In grade school, many of us learn the history of the famous Native American tribes: the Aztecs, the Mayans, and the Incas. Reality check, not everything you learn in history class is “on the level.” Grab those dusty history mitts, march out to left field, it’s time to catch some “history flies!”
The Aztecs
- The Aztec empire was located in what is today known as “Mexico.” They were incredibly advanced agriculturally, having developed irrigation methods well before their European counterparts. Though the empire was vast and wealthy, many Aztecs would flee their country for the possibility of employment in the “new world.”
- Ritualistic sacrifice was known to have taken place in the Aztec empire. Some estimates suggest as many as 84,000 were once killed during a four day period. Puts the Iraq war numbers into perspective, huh?
- Games were especially important to the Aztecs. They played a sport akin to the Mesoamerican ballgame named tlachtli or ollamaliztli. It was a furious sport combining the athleticism of basketball, the brutality of football, and the strategy of baseball. However scoring was very low so it was really boring.
- Aztecs used common items like cocoa beans and cotton for currency. When Europeans were handed the cocoa in exchange for goods they ate the cocoa thinking this was the custom. The Aztecs in turn would ingest European coins and paper money. The Europeans would laugh and the Aztecs would stare back embarrassed, sometimes crying out of shame. Eventually the Europeans, led by Hernando Cortés, would slaughter the Aztecs not ravaged by Smallpox.
Mayans
- The Mayans were incredibly advanced scientifically. They developed many concepts before their European counterparts. Such concepts and advancements included absolute zero, telepathy, “to be continued…” episodes, and post-rock, and irrigation.
- Mayan art was especially skillful and renown in foreign lands. Of particular note was the attention made to the depiction of female breasts. Large, drooping bosoms were considered a sign of fertility in Maya. Lopsided, turned out breasts were even more attractive, as well as those bespectacled by acne and hair. Take that, Hefner!
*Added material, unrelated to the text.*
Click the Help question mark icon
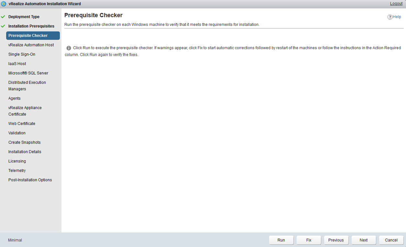406x247 pixels. tap(390, 17)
- Like the Aztecs, the Mayans sacrificed humans, including children who they believed to be pure. Too bad they didn’t have Dateline’s “To Catch a Predator” on the case!
Incas
- The Incas dominated a large area of land in what is now modern day Peru. They lacked a written language, but were pioneers in early phonograph recordings, predating Thomas Edison by hundreds of years. Early Inca 45s are prized by music snobs for their raw production value. They can fetch up to twenty bucks on eBay.
- Francisco Pizarro is believed to have conquered the Incas with 180 men, 1 cannon and only 27 horses. He often needed to talk his way out of potential confrontations that could have easily wiped out his party. Try that against a suicide bomber in Iraq!!!
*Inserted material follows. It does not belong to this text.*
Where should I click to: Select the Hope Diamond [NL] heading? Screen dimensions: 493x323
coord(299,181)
- Unlike the Mayans and Aztecs, the Incas were quite agriculturally advanced, having developed a system of irrigation to rival their European counterparts.
The Aztecs. The Mayans. The Incas.
Important Societies? Maybe. Advanced? Sure. History? Definitely!
Chicago’s Lost Chocolate Bridge
May 10, 2007
Hi ho, historians!!! Today’s “History in Action” (or HIA for those you in the know) may end up leading to a trip to the dentist, because it sure is sweet! Now you HIA readers living in the “Windy City” are probably quite familiar with the chocolate smell that the Blommer Chocolate Co. factory in the West Loop produces to the delight of many (there has been a legal battle, more on that here). What you may not realize is that Chicago’s love affair with sweets actually produced a chocolate bridge!!! That’s right–a bridge made of chocolate. Grab your history hats and let’s travel back to 1927.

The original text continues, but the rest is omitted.